With Google Scholar and the growth in institutional repositories, there is a 
risk that the differentiation between the "author copy" of articles and the 
"official final published copy" of articles will be lost.  Such a blur in 
article versions could have consequences for quality-control and 
subscriptions revenue.  We are monitoring the potential consequences and will 
make any recommendations to counter this risk in due course.


-          Gordon Tibbitts, President, Blackwell Publishing Inc, Boston




Challenging Librarians to Consider "Who Needs Societies?"


The most important annual gathering for opinion-formers in the library world 
takes place in Charleston, South Carolina, each November.  Blackwell was one 
of the sponsors this year and a strong contingent from the company was on 
hand to hear from librarians and other publishers the latest thinking on 
consortia, pricing models, back issue digitisation and new business models.  
Amongst the strong messages coming back were:


*	A wholesale move to the open access or author-pays publishing model would 
cost the larger American research libraries far more than subscription 
purchases would, even if the price to the author (or the author's 
institution) was as low as $1200. 
*	There is a willingness to pay for digitised journal back issues and the 
availability of back issues can increase usage of the current volume.
*	Librarians are divided over Big Deals.  Some feel they absorb too much of 
the library's budget; others feel they provide very good extra value for 
faculty and students at little extra cost. 

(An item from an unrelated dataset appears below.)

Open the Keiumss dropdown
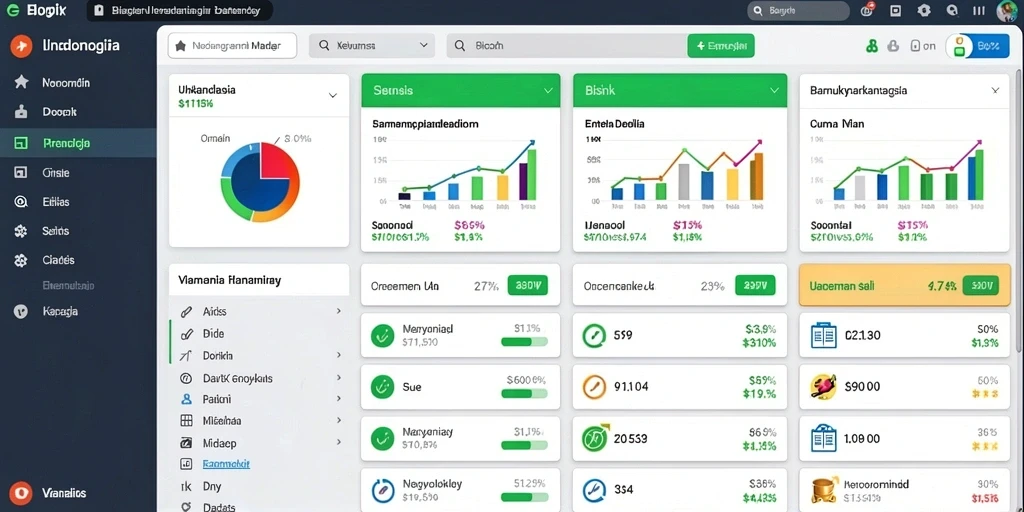This screenshot has height=512, width=1024. [372, 46]
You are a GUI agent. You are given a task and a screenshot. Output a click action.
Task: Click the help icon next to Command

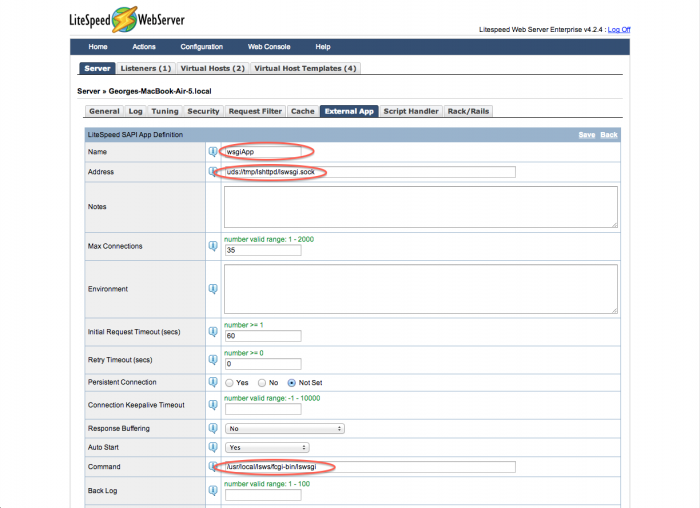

We were broadcasting as well as receiving at the meeting.  Our CEO, René 
Olivieri, delivered a provocative presentation entitled "Who Needs 
Societies?".  In it he recounted the central role societies have played in 
the development of the modern peer-reviewed journal, noting that more than 
50% of the 21,000 journals listed in Ulrich's Periodicals Directory are 
associated with a non-profit university or society.  Three quarters of the 
top 200 and two-thirds of the top 500 ISI-ranked titles are owned by 
societies or other non-profit organizations.  Many of these contract out to 
publishers who are able to offer them greater publishing expertise, economies 
of scale, technology resources and market reach.  


What criticism of the current publishing model misses is that societies which 
generate a surplus from their publishing are re-investing in a wide range of 
services to the academic and professional community.  They fund conferences, 
subsidize membership fees, provide support for new entrants to the 
profession, recognize outstanding achievements, lobby, and engage in public 
debate and education.  Open access advocates suggest there may be too many 
societies and that they should not rely on publishing income to support their 
activities.  We argue that societies are efficient organizations and their 
journals represent high quality and excellent value for money.  More than 
ever, societies have a central role to play in research, teaching and public 
policy.  Indeed, we suggested that the modern efficient and networked society 
with its narrow subject focus but global membership is the ideal 
counterbalance to universities which are characterized by more diffuse and 
local interests and weighed down by bricks and mortar.